** Your objective **
List every line below that contains the word "page", copying each one in full.

** Data provided **
========================
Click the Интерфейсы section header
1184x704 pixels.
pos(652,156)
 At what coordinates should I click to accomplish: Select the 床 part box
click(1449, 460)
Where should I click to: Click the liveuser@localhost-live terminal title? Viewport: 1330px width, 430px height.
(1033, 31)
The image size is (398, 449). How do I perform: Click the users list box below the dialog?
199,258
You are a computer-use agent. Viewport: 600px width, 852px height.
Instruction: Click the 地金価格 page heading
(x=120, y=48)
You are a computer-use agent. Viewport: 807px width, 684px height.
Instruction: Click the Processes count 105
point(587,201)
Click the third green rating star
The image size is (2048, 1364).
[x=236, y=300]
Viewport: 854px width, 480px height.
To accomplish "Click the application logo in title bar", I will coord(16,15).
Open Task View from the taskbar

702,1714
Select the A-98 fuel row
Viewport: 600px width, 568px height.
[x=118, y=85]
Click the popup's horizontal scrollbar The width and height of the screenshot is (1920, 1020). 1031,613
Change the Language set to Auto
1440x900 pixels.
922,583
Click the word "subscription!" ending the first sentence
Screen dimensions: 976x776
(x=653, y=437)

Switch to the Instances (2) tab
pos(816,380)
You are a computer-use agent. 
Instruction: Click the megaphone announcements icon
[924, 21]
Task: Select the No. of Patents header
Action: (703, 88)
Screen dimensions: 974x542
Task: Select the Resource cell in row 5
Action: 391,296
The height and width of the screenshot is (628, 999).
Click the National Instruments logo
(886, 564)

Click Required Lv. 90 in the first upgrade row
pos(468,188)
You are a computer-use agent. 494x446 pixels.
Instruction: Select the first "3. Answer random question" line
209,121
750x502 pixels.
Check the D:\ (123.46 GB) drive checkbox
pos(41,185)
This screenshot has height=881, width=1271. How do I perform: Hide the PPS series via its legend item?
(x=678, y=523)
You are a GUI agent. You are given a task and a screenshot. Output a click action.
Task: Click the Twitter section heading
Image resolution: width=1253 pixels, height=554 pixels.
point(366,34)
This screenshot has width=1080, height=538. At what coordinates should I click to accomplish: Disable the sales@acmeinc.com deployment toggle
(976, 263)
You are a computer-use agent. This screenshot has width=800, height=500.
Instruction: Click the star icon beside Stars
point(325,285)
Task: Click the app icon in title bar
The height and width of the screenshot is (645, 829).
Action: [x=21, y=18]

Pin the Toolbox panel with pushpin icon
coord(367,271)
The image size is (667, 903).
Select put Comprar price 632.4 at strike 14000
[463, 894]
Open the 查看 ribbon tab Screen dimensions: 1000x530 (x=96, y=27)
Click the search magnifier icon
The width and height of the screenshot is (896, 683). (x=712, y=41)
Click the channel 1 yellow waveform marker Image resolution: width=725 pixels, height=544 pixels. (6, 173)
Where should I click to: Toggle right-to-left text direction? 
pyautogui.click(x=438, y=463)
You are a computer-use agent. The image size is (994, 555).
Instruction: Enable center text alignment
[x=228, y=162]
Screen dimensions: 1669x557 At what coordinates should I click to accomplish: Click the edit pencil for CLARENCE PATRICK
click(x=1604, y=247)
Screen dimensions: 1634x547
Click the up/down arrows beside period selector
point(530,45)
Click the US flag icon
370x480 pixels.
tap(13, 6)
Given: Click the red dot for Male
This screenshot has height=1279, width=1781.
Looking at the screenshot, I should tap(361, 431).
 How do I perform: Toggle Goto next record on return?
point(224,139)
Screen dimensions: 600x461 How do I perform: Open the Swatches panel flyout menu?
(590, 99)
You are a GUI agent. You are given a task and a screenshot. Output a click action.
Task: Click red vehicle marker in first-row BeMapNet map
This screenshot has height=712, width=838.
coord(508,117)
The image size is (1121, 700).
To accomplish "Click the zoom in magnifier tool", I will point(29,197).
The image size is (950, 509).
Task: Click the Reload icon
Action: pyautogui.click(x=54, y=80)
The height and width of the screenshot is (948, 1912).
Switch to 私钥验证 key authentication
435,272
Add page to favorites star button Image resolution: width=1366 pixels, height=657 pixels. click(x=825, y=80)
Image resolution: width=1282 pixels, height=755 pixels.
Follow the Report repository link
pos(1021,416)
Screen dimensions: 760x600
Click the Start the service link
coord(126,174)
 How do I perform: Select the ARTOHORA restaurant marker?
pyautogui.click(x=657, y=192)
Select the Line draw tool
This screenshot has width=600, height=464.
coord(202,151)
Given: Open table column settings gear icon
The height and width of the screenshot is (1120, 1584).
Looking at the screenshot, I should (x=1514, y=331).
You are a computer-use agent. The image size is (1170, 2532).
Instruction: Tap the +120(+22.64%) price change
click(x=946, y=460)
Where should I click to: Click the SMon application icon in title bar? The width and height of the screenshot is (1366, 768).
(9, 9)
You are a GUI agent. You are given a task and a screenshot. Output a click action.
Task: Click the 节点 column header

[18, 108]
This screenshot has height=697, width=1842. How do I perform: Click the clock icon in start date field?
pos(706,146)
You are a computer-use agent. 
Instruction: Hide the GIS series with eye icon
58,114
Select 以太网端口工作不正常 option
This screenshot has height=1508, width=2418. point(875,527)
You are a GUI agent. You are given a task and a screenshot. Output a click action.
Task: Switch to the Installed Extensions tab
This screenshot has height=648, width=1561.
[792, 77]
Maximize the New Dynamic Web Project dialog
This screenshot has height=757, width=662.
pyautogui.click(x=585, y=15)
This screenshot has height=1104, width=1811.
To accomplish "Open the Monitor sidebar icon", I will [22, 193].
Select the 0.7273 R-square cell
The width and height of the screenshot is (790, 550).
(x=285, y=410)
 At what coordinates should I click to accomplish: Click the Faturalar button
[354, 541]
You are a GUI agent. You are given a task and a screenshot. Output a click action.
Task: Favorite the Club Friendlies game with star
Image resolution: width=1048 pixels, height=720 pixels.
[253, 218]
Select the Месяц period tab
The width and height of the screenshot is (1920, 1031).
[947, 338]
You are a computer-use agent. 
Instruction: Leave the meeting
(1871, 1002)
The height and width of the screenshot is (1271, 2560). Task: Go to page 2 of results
========================
** Task answer **
Instruction: Click the 地金価格 page heading
Add page to favorites star button Image resolution: width=1366 pixels, height=657 pixels. click(x=825, y=80)
The height and width of the screenshot is (1271, 2560). Task: Go to page 2 of results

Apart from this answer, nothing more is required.